◆ **EXERCISE 1**: Summarize the Hierarchical Neuron Format text below in two sentences.

XOS-hnf-PROSAGA-码农传奇

Hierarchical Neuron Format

The Hierarchical Neuron Format (HNF) is a schema for storing neuron morphologies
and meta data in Hdf5 files.

We provide read/write implementations for R and Python:

for R see nat.hdf5
for Python see navis

Preamble

There are a few file formats that can store neuron morphology. To name but a few:

SWC
for simple skeletons
NeuroML is an XML-based format
primarily used for modelling but can store compartment models (i.e. skeletons)
of neurons and meta data
NWB (neurodata without borders) is an HDF5-based format
focused on physiological data
NRRD files can be used to
store dotprops

Why then start a new format?

Because none of the existing formats tick all the boxes! We need a file format
that can hold:

thousands of neurons
multiple representations (mesh, skeleton, dotprops) of a given neuron
annotations (e.g. synapses) associated with each neuron
meta data such as names, soma positions, etc.

Enter HDF5: basically a filesystem-in-a-file. The important thing is that we
don’t have to worry about how data is en-/decoded because other libraries
(like h5py for Python or hdf5r for R) take care of that. All we have to
do is come up with a schema.

◆ **EXERCISE MATERIAL**:

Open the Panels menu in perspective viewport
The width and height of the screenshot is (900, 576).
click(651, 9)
...
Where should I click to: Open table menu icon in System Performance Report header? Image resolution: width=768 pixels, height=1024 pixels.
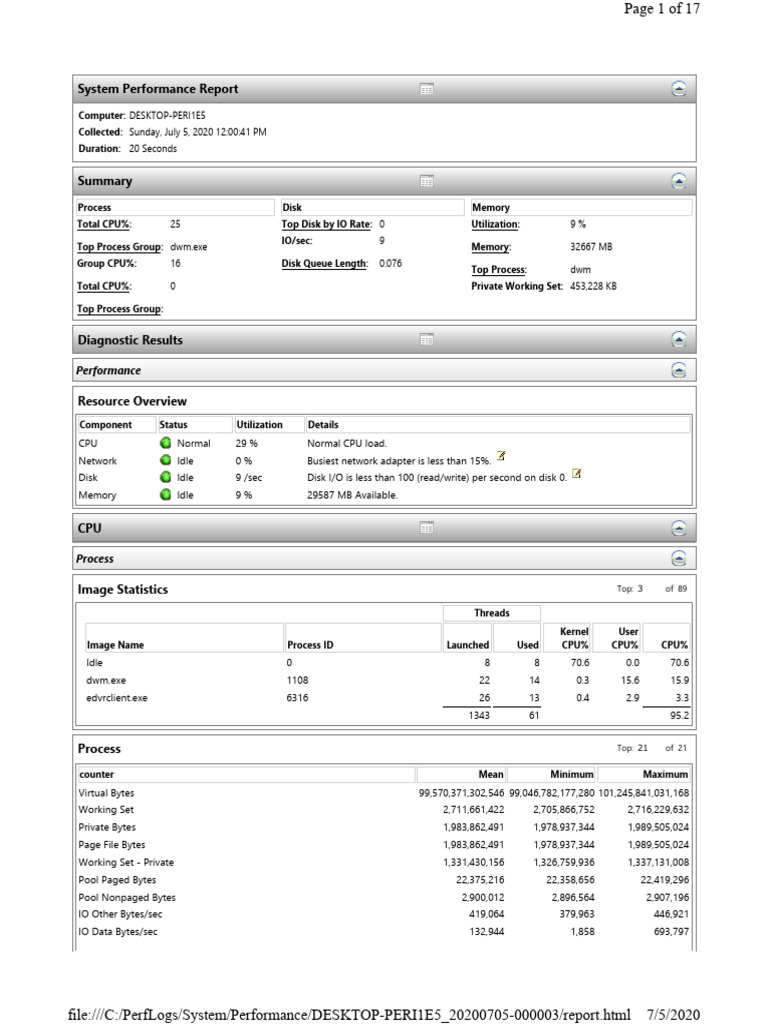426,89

◆ **EXERCISE 2**: Find each line in the listing above that contains the string "width", and copy those lines.

◆ **COMPLETE ANSWER 1**: The Hierarchical Neuron Format (HNF) is a schema for storing neuron morphologies and meta data in HDF5 files, with read/write implementations for R (nat.hdf5) and Python (navis). It was started because existing formats such as SWC, NeuroML, NWB and NRRD don't tick all the boxes for holding thousands of neurons with multiple representations, annotations and meta data, while HDF5 lets other libraries handle encoding and decoding so that only a schema has to be designed.

◆ **COMPLETE ANSWER 2**:
The width and height of the screenshot is (900, 576).
Where should I click to: Open table menu icon in System Performance Report header? Image resolution: width=768 pixels, height=1024 pixels.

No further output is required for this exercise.